Изменить размер шрифта - +
Ты, чай, и выпил, и закусил дома с «барином», а я на пустых-то щах только зубы себе нахлопал!

 

Дверь кабака визжит, и ямщик скрывается за нею.

 

– А много пьют? – спрашиваю я.

 

– Так довольно, так довольно, что если, кажется, еще немного, совсем наша сторона как дикая сделается. Многие даже заговариваться стали.

 

– То есть как же это – заговариваться?

 

– Совсем не те слова говорит, какие хочет. Хочет сказать, к примеру, сено, а говорит – телега. Иного и совсем не поймешь. Не знает даже, что у него под ногами: земля ли, крыша ли, река ли. Да вон, смотрите, через поле молодец бежит… ишь поспешает! Это сюда, в кабак.

 

И действительно, через несколько секунд с нашим тарантасом поравнялся рослый мужик, имевший крайне озабоченный вид. Лицо у него было бледное, глаза мутные, волоса взъерошенные, губы сочились и что-то без умолку лепетали. В каждой руке у него было по подкове, которыми он звякал одна об другую.

 

– Давно не пивал, почтенный? – обратился к нему Софрон Матвеич.

 

– Завтра пивал!.. Реговоно табе… талды… Веней пина! Зарррок! – бормотал мужик, остановившись и словно испуганный человеческою речью.

 

– Вот и разговаривай с ним, как этакой-то к тебе в работники наймется! А что, почтенный, тебе бы и в кабак-то ходить не для че!

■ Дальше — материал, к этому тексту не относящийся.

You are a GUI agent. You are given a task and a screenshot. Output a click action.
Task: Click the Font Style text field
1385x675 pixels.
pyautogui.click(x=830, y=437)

Ты только встряхнись – без вина пьян будешь!

 

Мужик стоял, блуждая глазами по сторонам и как бы нечто соображая.

 

– Подковы-то украл, поди! чужие небось!

 

– Ч-ч-чии! веней пина… реговоно… талды!

 

– Ну, ну! ступай своей дорогой!

 

– Веней! – крикнул мужик не своим голосом, делая всем корпусом движение в нашу сторону.

 

– Ступай, ступай! нехорошо! видишь – барин!

 

Мужик плюет ("какие грубияны!" вертится у меня в голове) и обращается к кабаку. Опять визжит дверь, принимая в свои объятия нового потребителя.

 

– Хороши наши Палестины? – подсмеивается Софрон Матвеич.

 

– Чудак ты, однако ж! Говоришь так, как будто уж все заговариваются!

 

– Все не все, а что многие в вине занятие находят – это верно. Да вот увидите. Версты с четыре проедем, тут в деревне через Воплю перевоз будет, а при перевозе, как и следует, кабак. Паромишко ледащий, телега с нуждой уставится, не то что экипаж, вот они и пользуются. Как есть, у кабака вся деревня ждет. Чуть покажемся – все высыплют. На руках тарантас на паром спустят, весь переезд задние колеса на весу держать будут – всё за двугривенный. Получат двугривенный – сейчас в кабак. И идет у них с утра до вечера веселье, даже вчуже завидно!

 

– Однако, славно ты земляков-то своих рекомендуешь!

 

– Распостылые они мне – вот что! всякая пакость – все через них идет! Попы нос задирают, чиновники тиранят, Хрисашки грабят – всё не через кого, а через них! Ощирина Павла Потапыча знавали?

 

– Это владыкинского? молодого?

 

– Какой он молодой – сорок лет с лишком будет! Приехал он сюда, жил смирно, к помещикам не ездил, хозяйством не занимался, землю своим же бывшим крестьянам почесть за ничто сдавал – а выжили!

 

– Как так?

 

– Да так и выжили: зачем в церковь редко ходит! Поп, вишь, к нему повадился гостить; сегодня пришел, завтра пришел – ну, Павлу Потапычу это и не понравилось.